OpenAI Is Paying Someone to Figure Out If Its Own Ads Work
OpenAI launched ChatGPT ads ten weeks ago. CPMs have fallen 58 percent. The measurement infrastructure to prove the clicks are worth anything does not yet exist.

OpenAI's ad rates are falling, and the company does not yet have a way to prove that matters.
Ten weeks after OpenAI launched its ads pilot inside ChatGPT on Feb. 9, the cost per thousand impressions has collapsed from $60 to as low as $25, according to Digiday. That is a 58 percent drop in under three months. The minimum spend required to participate has fallen from $250,000 at launch to $50,000, Digiday reported separately, widening the pool of advertisers while inventory stays underpriced.
The descent is faster than what Netflix experienced. Netflix entered at CPMs of roughly $55 to $65 in 2022 and watched them fall to $20 to $30 within a year as inventory scaled, Digiday noted. The difference is that Netflix had years of user behavior data and a subscription business to anchor its pitch. OpenAI is still proving the basics: that a user who sees an ad in a ChatGPT conversation is worth reaching at all.
Performance advertisers have been effectively frozen out of ChatGPT until now. The pilot ran on a CPM-only basis, which favors brand advertisers comfortable buying eyeballs in bulk. The switch to cost-per-click, confirmed by Digiday, is meant to unlock that market. But performance buyers will not move budget without measurement. They want to know: did the click cause a purchase, or was the user going to buy anyway?
The measurement gap is the most concrete sign of what OpenAI still does not have. A job posting for the company's first Advertising Marketing Science Lead, still live on the careers page, asks for deep expertise in multi-touch attribution, media mix modeling, incrementality testing, and geo experiments — all to be built from scratch. Reading the listing straight, the qualification requirements are a checklist of infrastructure that does not yet exist.
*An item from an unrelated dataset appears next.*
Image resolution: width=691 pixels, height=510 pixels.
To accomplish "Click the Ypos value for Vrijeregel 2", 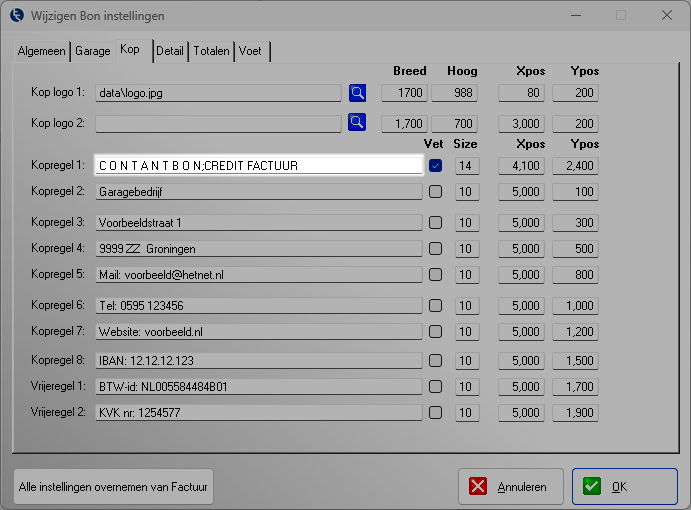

OpenAI has a conversion tracking pixel, described by Shopifreaks as live for select advertisers, that fires events including lead created, order created, page viewed, subscription created, and trial started. But the event model has been noted as somewhat outdated compared to what sophisticated performance buyers expect from Google or Meta. The gap between what OpenAI has built and what the market requires is the exact problem the Marketing Science Lead is being hired to solve.
The $3 to $5 per click that advertisers are being asked to pay only makes sense if the clicks can be connected to business outcomes. Until measurement infrastructure exists, performance dollars will not flow at the scale OpenAI needs to hit its $102 billion ad revenue projection for 2030.
The broader context is that roughly 95 percent of ChatGPT users are on the free tier. Only about 5 percent pay for Plus or Pro subscriptions. That majority, the free users, are the impressions being sold. They are also the reason the revenue target is not optional. Sam Altman's company is not a niche research lab. It is a business with infrastructure costs that scale with usage, and free usage is expensive.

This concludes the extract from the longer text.